Nevertheless I have somewhat against thee, because thou hast left thy first love.

Revelation 2:4(KJV)

         We rode in silence for a few minutes, savoring this turn in our relationship. Before I felt a victim of her beauty, now I provided security. And holding her as we returned to the car, her smooth skin contrasted with our crunching of the glass. Seemed almost comical, the juxtaposition of her dreamy beauty, and the stark reality of sharp, dangerous, broken glass.

         Of course I’m on my way to get Sammy and pay the gold now, pretty sobering I’d say. Soon she broke the silence, asking me if I had any martial arts training. Then the conversation drifted to my life. Soon we were on the freeway, highway eight, eastbound this time, heading for the drop off point, Sammy, the kidnappers, and the loss of all that gold.

         She seemed to pick up my change in mood and stopped asking questions. I glanced over at her feminine perfection, then I glanced in the rear-view mirror.
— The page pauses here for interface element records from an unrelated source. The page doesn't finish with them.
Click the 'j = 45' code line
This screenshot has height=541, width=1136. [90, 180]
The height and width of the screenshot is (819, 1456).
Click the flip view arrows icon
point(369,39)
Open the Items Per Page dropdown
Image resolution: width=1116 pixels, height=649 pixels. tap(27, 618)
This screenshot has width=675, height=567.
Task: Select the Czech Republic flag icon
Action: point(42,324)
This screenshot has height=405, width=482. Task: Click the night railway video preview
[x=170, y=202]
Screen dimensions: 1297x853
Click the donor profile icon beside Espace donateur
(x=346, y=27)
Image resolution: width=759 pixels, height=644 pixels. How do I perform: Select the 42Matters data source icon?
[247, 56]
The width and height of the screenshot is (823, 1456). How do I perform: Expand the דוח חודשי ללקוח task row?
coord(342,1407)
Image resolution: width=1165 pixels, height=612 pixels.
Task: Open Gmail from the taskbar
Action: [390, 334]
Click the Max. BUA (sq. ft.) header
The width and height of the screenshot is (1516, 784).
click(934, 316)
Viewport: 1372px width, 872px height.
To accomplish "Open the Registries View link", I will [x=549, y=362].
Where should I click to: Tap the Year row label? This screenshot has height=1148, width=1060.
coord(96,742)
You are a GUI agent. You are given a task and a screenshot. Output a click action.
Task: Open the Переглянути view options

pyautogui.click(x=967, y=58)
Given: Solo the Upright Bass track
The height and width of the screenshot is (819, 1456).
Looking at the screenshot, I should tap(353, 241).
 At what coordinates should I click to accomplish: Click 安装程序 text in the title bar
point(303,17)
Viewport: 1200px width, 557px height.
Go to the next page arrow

I just could see a bit of the tarp covering five-hundred pounds of soft gold.

         Oh, Sammy, the son I never knew. If not for you Sefti and I could continue down the road . . .

         “I sense conflict, Davy. What’s your plan? You’re not sure of it?”

         Surprised, I said, “Oh, you don’t know my plan?”

         “Of course not, and I’m really curious. What exactly did happen those days you were dead? Why do you look like . . . this?”

         “Funny, I figured those visions would have told you this stuff.”

         “No, he wouldn’t break your privacy. I just saw things like someone would while standing nearby, on the Earth, of course.”

         “Wow, are you in for a story.” I explained what happened at my death, and the journey. She didn’t seem all that enthralled. Then she perked up.

         Excuse me Davy, those two angels, you’re sure there were two? What did they look like? Did they give you their names?”

         All ears now, Pseftis listened as I explained what they looked like. She sat up straight when I mentioned their names.

         “So you know who they are?” I asked.

         “The spiritual realm is, well, complicated. But that is news indeed. Real news.”

         “Sefti, who –“

         “Tell me. Did you see him? Speak to him?” Her voice dropped to a whisper. “Did he ah, did he ahhhh, charge you with a quest?” Her eyes worked their way from straight ahead over to mine, one degree at a time.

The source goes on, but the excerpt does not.